**Yönergeler**
1 > Bitlis büryanı metninde adı geçen aylar hangileridir?
2 > Bitlis büryanı metnini son cümlesinin ardından sürdürür müsün?

**Kaynak Metin**

◆ ◆ ◆ ◆ ◆ ◆ ◆

Bitlis büryanı, yöresel olarak erkek keçi/teke (hevur) denilen ete, kaya tuzu ile tuzlanıp, kor haline getirilir. Tandıra konulan su dolu bakır kabın üstüne çengellerle sarkıtılarak ve üstünün de hava almayacak şekilde çamurla kapatılarak pişirilen yöresel bir yemek olup kendine has üretim yöntemiyle Bitlis’te geleneksel olarak hazırlanan büryan günümüzde de el değiştirmeden devam ediyor. Babadan oğula geçen baba mesleği olan ve yöresel yemeği devam ettirmek isteyen büryan ustası Erhan Kaya, “Büryan tarihinin eski zamanlara hatta bildiğim kadarıyla IV. Murat zamanına kadar dayanıyor. Şöyle bir şey duymuştum, bir çoban ve oğlunun icat ettiği bir yemek diyelim. İşte o zamanlar kuyu falan yokken dağ başında oturuyorlarmış. Bende öyle duydum söylemek istedim. İşte ne yapalım ne edelim derken bir kuzularını kesiyorlar. Hemen orda bir çukur kazıyorlar eti içine koyup üstünü kapatıyorlar. Etin o şekilde ismine büryan/biryan diyorlar. Büryanın adının oradan geldiğini biliyorum. Büryan Tatvan-Bitlis Bölgesine ait yöresel bir yemek ve bizde bu şekilde büryanı devam ettirmek istiyoruz. Yani babadan oğula diyelim; baba mesleği, şuan biz yapıyoruz” ifadelerini aktardı.
Büryanın yapılışıyla ilgili bilgi veren Kaya, şunları söyledi:
'Geceden başlıyoruz büryan yapımına. Gece saat 02.00’da kalkıp geliyoruz. İnce meşe ağacı yakıyoruz. İyice köz haline geldikten sonra büryanımızı güzelce kanını suyunu iyice temizledikten sonra tuzluyoruz. İri kaya tuzuyla. İşte o tuzu vurduktan sonra eğer tandırımız iyice ısındıysa büryanı tandıra atıyoruz. Etrafını da çamurla kapattıktan sonra büryanımız 2 saatte piştiğini.'
Büryan eti ve zamanı hakkında konuşan usta Erhan Kaya, “Büryanın etine gelince, büryanın eti erkek keçi/teke (hevur) etinden yapılıyor. İşte bununda genelde zamanı Ağustos aylarında başlıyor. Ekim- Kasım ayına kadar sürüyor. O zamanlara kadar büryan kıvamında yeniliyor. Büryan eti 2 saat piştikten sonra sabah saat 7-7.30 gibi servise başlıyoruz. Servisimiz saat 14.00’a kadar sürüyor. Saat 14.00’dan sonra büryan bulmak imkânsız gibi bir şey kalsa da büryanın eti sertleştiği için yenilmez” dedi.

◆ ◆ ◆ ◆ ◆ ◆ ◆

**Veriler**
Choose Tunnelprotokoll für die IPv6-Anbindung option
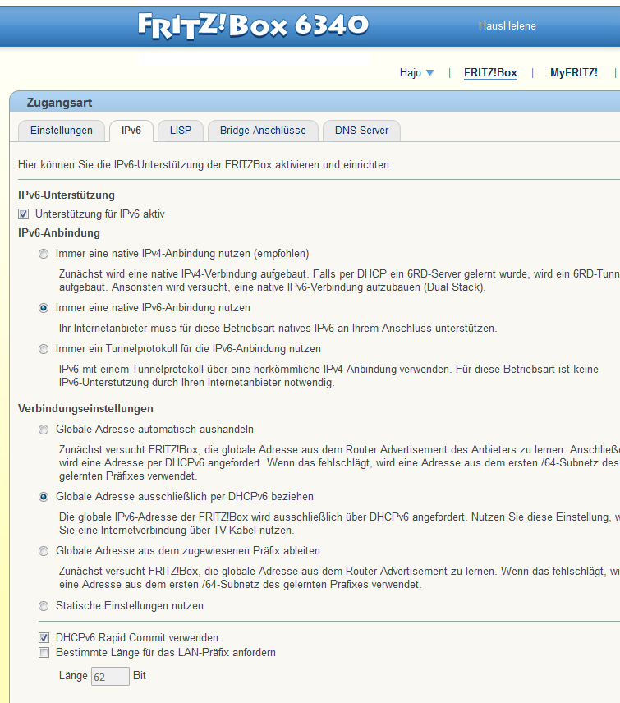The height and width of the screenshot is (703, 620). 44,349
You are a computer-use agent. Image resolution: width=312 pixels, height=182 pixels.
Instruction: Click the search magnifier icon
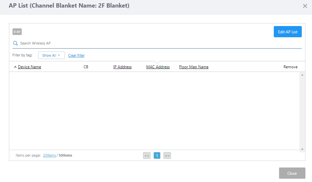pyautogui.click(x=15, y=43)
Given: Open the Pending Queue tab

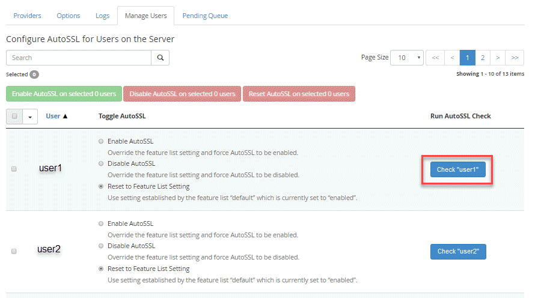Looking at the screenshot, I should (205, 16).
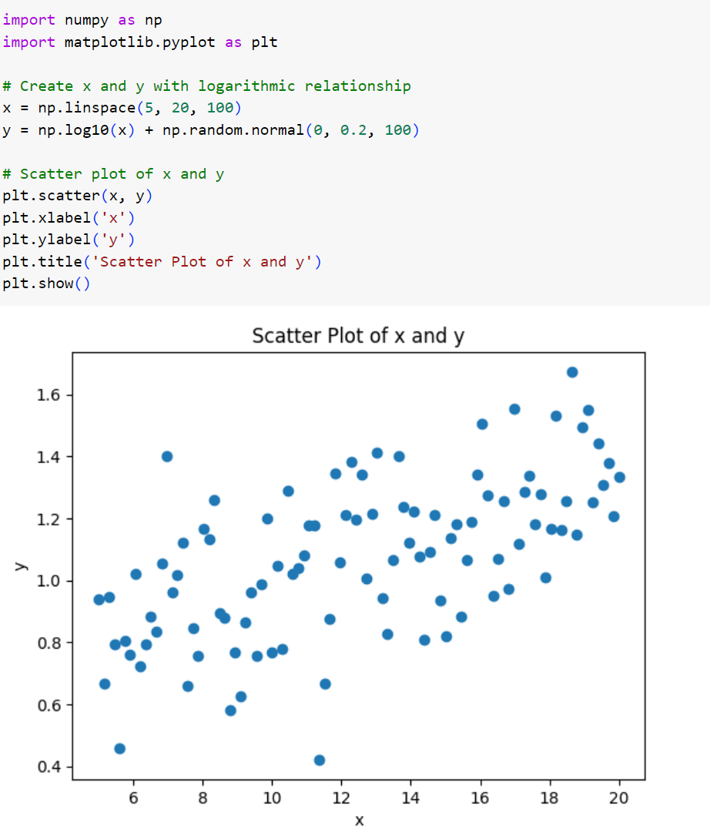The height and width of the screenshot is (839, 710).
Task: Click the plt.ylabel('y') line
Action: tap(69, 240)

◆ ◆ ◆ ◆ ◆ ◆ ◆

**Görev Çıktıları**
1 > Ağustos, Ekim, Kasım

2 >
Büryan yemek isteyenlere tavsiyede bulunan usta Kaya, “Şere yağlı ve orta yağlı büryan, yani yağsızını yemeyeceksin. Büryanı yedin mi orta yağlı ve şere yağlı olarak yiyeceksin. Kemikli kemiksiz onu da müşterilerin kendi tercihine bıraktıklarını” söyledi. Büryan Bitlis’in mi Siirt’in mi sorusuna ise; Siirt önceden Bitlis’in ilçesi olduğunu eskiler bilir. Ona binaen şöyle diyelim Bitlis’e gelip büryan yemelerini tavsiye ederiz” cevabında bulundu.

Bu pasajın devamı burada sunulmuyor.